L’année 2017 n’a pas été très favorable à la vigne dans la douce France : gels et grêles se sont donné le mot, et resteront les principaux coupables de la plus petite récolte depuis 1945 : « seulement » 5 milliards de bouteilles (ou 37 millions d’hectos, si vous préférez).
En Champagne, l’hiver s’était installé brutalement début décembre (-9° à Épernay) et jusque Janvier, il faisait très froid dans les galipes, avec des températures inférieures de 3° aux moyennes habituelles, et très peu de pluie. En Février, les températures remontent un peu, mais il faut attendre mars pour retrouver la pluie, via les giboulées de saison. Début avril, les températures deviennent d’un coup quasi estivales (25° enregistrés), ce qui provoque un débourrement hâtif au début du mois, avec une semaine d’avance. Mais du 18 au 29 avril, le gel revient violemment, et les températures redescendent entre -5 et -8, détruisant un quart des bourgeons, un peu plus dans l’Aube.
Puis c’est de nouveau la canicule : dès le moi de mai, les températures sont aux alentours de 30°, et 20° la nuit, toujours avec une pluviométrie très faible. La vigne pousse vite, ne semblant pas souffrir du déficit d’eau, et fleurit aux alentours du 10 juin, ce qui est presque normal (la moyenne des dix dernières années se situe au 14 juin). Sur les secteurs gelés, des contre-bourgeons – contre-manifestants biologiques – ont pu fructifier et pallier partiellement les dégâts du froid. L’état sanitaire est excellent, durant ces mois très secs.
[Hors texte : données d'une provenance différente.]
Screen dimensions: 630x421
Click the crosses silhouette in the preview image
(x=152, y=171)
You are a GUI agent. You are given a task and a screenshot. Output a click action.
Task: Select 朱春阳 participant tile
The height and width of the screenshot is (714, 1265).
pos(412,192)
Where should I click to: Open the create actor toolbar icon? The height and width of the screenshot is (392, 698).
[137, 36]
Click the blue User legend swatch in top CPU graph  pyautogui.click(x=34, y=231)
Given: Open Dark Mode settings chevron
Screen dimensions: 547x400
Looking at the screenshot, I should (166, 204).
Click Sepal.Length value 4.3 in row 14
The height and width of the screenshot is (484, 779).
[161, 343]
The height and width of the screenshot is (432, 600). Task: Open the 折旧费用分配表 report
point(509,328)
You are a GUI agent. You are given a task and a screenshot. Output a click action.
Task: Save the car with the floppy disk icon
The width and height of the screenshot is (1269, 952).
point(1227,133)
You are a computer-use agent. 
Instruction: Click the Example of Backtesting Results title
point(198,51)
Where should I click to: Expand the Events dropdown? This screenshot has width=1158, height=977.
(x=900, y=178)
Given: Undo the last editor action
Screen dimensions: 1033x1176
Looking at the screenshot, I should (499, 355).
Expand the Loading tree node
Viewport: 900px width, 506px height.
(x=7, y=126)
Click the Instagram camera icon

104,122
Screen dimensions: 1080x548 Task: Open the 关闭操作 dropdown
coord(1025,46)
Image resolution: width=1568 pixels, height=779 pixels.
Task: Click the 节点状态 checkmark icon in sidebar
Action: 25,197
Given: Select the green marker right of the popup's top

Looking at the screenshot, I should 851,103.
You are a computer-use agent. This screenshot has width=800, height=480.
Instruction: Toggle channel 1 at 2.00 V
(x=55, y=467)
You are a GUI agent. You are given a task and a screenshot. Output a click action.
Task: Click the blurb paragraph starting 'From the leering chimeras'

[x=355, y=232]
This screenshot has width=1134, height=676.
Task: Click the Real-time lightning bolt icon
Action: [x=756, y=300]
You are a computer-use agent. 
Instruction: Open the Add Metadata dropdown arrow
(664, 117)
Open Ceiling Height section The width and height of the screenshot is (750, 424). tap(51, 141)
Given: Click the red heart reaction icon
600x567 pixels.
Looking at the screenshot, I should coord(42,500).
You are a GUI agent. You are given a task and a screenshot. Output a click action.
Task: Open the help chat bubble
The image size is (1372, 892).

Le moral des vignerons aussi.
Le 31 du mois de Juillet, des orages de grêle, très inattendus, éclatent en Champagne et blessent les baies. Durant le mois d’août, anormalement froid, ces orages vont continuer à faire des dégâts sur les baies, favorisant le développement du botrytis. Les grappes murissent très vite, et c’est à Montgueux que revient l’honneur de donner les premiers coups de sécateur, dès le 26 août, ce qui fait de 2017 une des années les plus précoces depuis 1950 après 2003, 2007 et 2011.
Chaque année, en fonction du potentiel de l’année, le CIVC retient un taux de sucre attendu : cette année, compte-tenu de ses caractéristiques, ce taux avait été fixé à 9,5° d’alcool potentiel. Pour la Champagne, c’est un taux très élevé (j’ai entendu des anciens – était-ce exagération ? – se souvenir d’avoir récolté des raisins à 7, voire 6 et demi…). Combiné cette année à des conditions de sensibilité à la fois au botrytis, et à la désormais célèbre mouche suzukii, certains ont été durement surpris : venus le lundi admirer la beauté des raisins meuniers, ils sont revenus la vendanger jeudi : trop tard, en quatre jours, les raisins avaient tournés, la parcelle, si belle il y a quatre jours, n’était plus vendangeable.
En ce qui nous concerne, nous avons encore une fois été très chanceux. Les dégâts du gel et des orages de grêle ont été insignifiants, et cette année, nous avions quelque peu bouleversé l’organisation habituelle pour récolter la totalité des meuniers de Beaunay dès le premier jour d’ouverture avec la petite équipe, bien que la moitié de la parcelle soit normalement affectée à la grande. Un peu compliqué, car il a fallu aller livrer directement à Tours sur Marne la partie SCEV, tandis que Beaunay pressait la partie maternelle. La grande équipe, réquisitionnée deux jours plus tard, a pu ainsi terminer les surfaces normalement affectées à la petite sur les Chardonnay de Barbonne. Bien que les quantités attendues fussent moindres que celles espérées, l’appellation de cette année 10.300 kgs par hectares, a été atteinte. (Ces détails sont destinés aux initiés qui seuls comprendront, mais sachez au final que bien nous en a pris !)
Et quid de la qualité ? Bien sûr, il a fallu trier les raisins davantage que d’habitude, pour laisser les grappes touchées par le botrytis. Mais au pressoir, les jus sont superbes : taux de sucre élevé, « et en même temps », comme dirait Jupiter, une belle acidité, ce sont d’heureux auspices, qui nous promettent, peut-être, un millésime remarquable cette année, ce que nous saurons plus précisément à la dégustation des vins clairs, en février-mars (si vous souhaitez y participer, sachez que c’est possible).
Et comme toujours, si les vendanges ne sont pas des vacances, ce sont des moments heureux de travail terrien, de saine fatigue, dans la bonne humeur, pour laquelle nous devons remercier tout particulièrement la famille qui nous accueille à Beaunay, et le pressoir de Fontaine-Denis, quin s’il n’est pas aussi traditionnel que l’équipe de pressureurs inoxydables et les vieux « 4000 » du pressoir historique de Saudoy, a su perpétuer l’esprit de convivialité qui nous est cher.